Not to say that the Internet is a force that makes things happen, it simply creates an atmosphere conducive to the free trade of information. The free trade of inspiration, in fact, inspires new and innovative concepts in business, government and other aspects of life. We must watch carefully the language we use to describe how IT and society interact. It is all too common, in the public press, the business press, and the academic journals, to talk about IT as some force outside of society that causes things to happen all by itself. Empirically there is little support for this proposition, and morally it is insupportable.
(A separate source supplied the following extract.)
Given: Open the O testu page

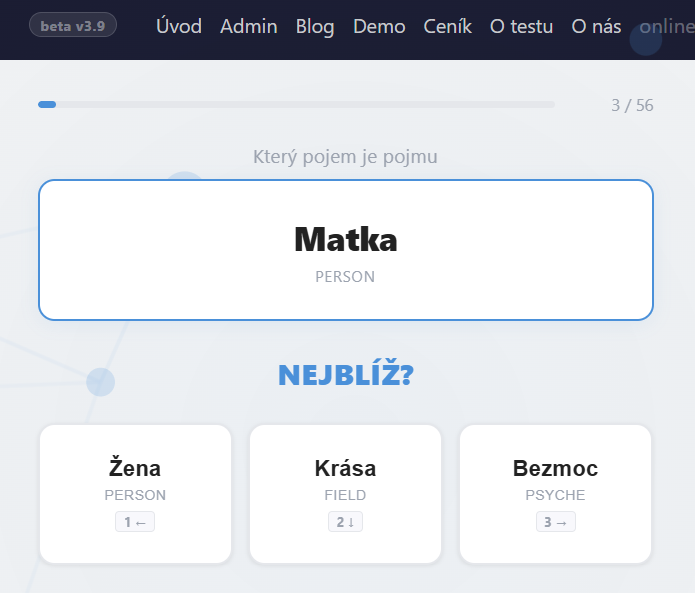Looking at the screenshot, I should 521,27.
We should carefully examine statements on the order of, “ Computers solve problems. ” As scholars, we must strive to be more precise in our descriptions of these IT-society interactions. (Loudon) As far as ethics and morality are concerned, there is no established real universal standard for morality, but there are universal minimums and things built into our culture to enforce them. With the growth and onset of these new technologies there are now more ways than ever to evade the traditional safeguards that would stop people from being immoral.